Her place is as I expected. I would describe it as nice, if nice meant anything. She has a lot of little things, trinkets really. Each placed deliberately about the space. She has a mural taking up an entire wall, as a feature, though it isn’t finished yet. Paint palettes and tubes are scattered across the base of it. It’s about half done, the line art is complete, and the painting covers about a third. It’s abstract, I can’t quite make out what it is, no matter which way I tilt my head.

“Do you like it?” she asks, catching me looking.

“I don’t know what it is.”

“It’s the sky,” she says. “Those white streaky blobs are clouds. And that there is a plane. And there are some birds just there. The smaller looking ones aren’t smaller, they’re just further away. To give some perspective, you know?”

“I do.”

Dimitra returns from the kitchen. She offers me a large mug of cocoa. Steam rises up from it, twisting and curling this way and that. I find myself drawn to its movement; it’s a songless dance. Through the fog comes a biscuit, clutched between unpainted nails and spiralled fingerprints.

“Thanks,” When I take a sip, a wave of guilt rides up to meet the drink. “You didn’t have to.”

“Yes, I did. It’s what friends do.”

My heart feels funny, overstuffed. “A friend?”

“Yes.”

I hadn’t considered that a possibility.
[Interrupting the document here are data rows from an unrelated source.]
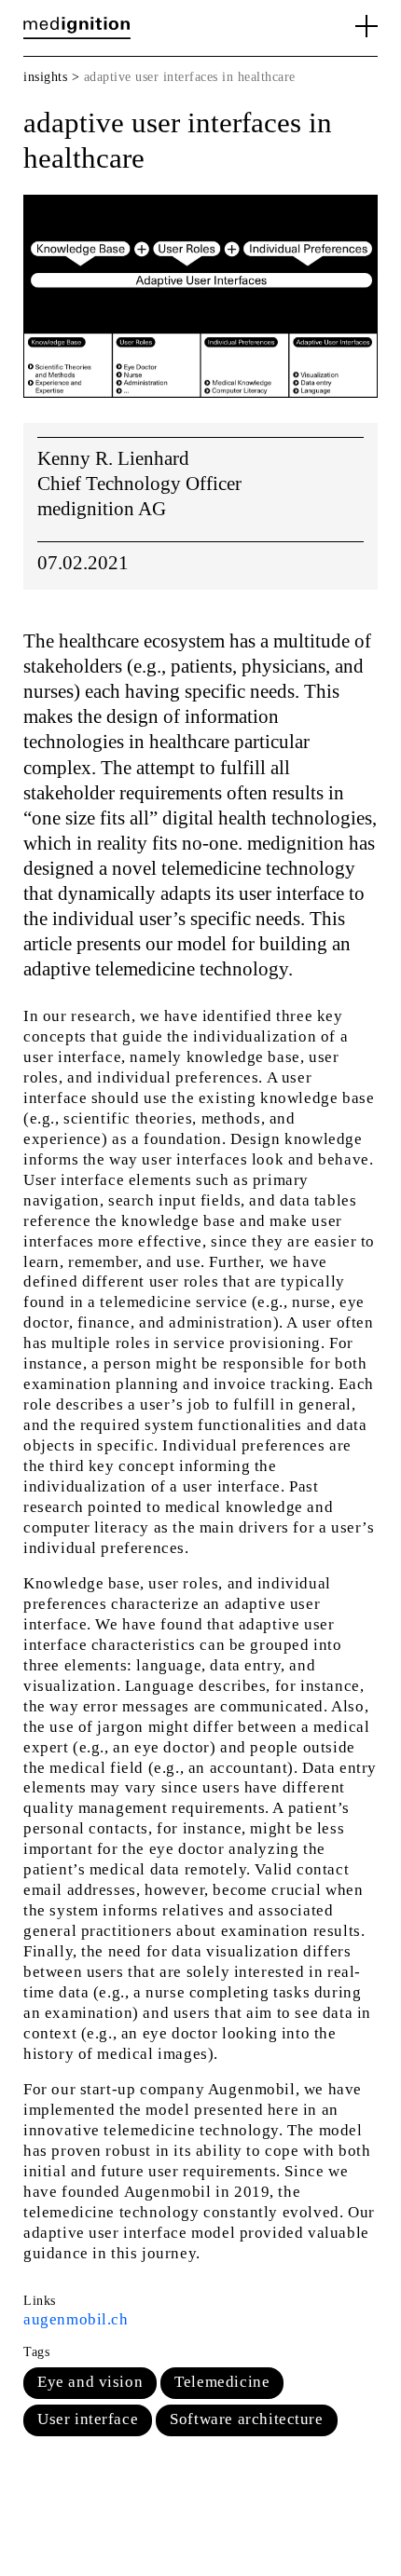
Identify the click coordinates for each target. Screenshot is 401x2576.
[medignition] (77, 24)
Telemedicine (222, 2382)
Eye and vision (90, 2382)
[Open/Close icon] (366, 26)
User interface (87, 2419)
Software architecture (246, 2419)
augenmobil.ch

I hadn’t considered that Dimitra had considered it a possibility. Dipping my biscuit in my cocoa, I take a bite and as it crumbles on my tongue, I realise that aside from an ice-cream, this is the only solid food I’ve had all day. It’s been nothing but sugar and fat, do I really need more of it?

“Thank you,” I say. “Did you make these yourself?

“I did, old family recipe.”

Her apartment isn’t so different to mine, everything is laid out the same, but reversed because she is on the opposite side of the hall to me. But compared to mine, hers seems so busy, cluttered, I guess. Really, really full. Mine is empty. Barren. It’s just her in here, but it’s just me in there. So why does hers feel so different?

“Are you okay?” she asks.

“Yes, why?”

Dimitra holds out a cloth handkerchief. “You’re crying.”

“I am?”

She nods.

“I shouldn’t be.”

“Are you so sure?”

Dimitra’s voice is a comforting blanket. I could crawl up inside it and sleep. Remember sleep? That thing you used to do, Lucy? You should try that again some time.

“No. I’m not sure at all, really.” I take the cloth and dab away the tears. “It doesn’t make any sense. Why am I crying?”

She doesn’t say anything, she just gives me a look. It’s a look that tells me she knows, she understands. It says she is here. For me. My throat constricts, my fingers tingle. A hot poker worms through my chest and I gasp from the heat of it.

Tears boil over my eyelids.

My hands tremble and Dimitra rushes to take the mug from me before I drop it on the floor. In the same second, she is by my side. I find my head on her chest, her hand on my hair. And I am sobbing. Muffled wet sniffly sobs. A grotesque ghost of my face soaks into her work shirt. She softly coos, stroking my hair. The warmth from her chest is almost like a fire on my cheek. But I don’t pull away. This is a cleansing fire.

“It doesn’t have to be this way,” she says, her voice somehow distant, but comforting. As though she has stepped away from herself, or at least the person I think she is. It is seeing another dimension. Not a reflection, but a refraction. Dimitra filtered through a different glass. I tighten my grip on her hip, gagging on my own sadness.

“I know,” I say, after catching my breath and sitting back up. I wipe my nose with the back of my hand, catching my wet face imprint staring back at me. “I know. It’s all wrong. You should have painted the ceiling.”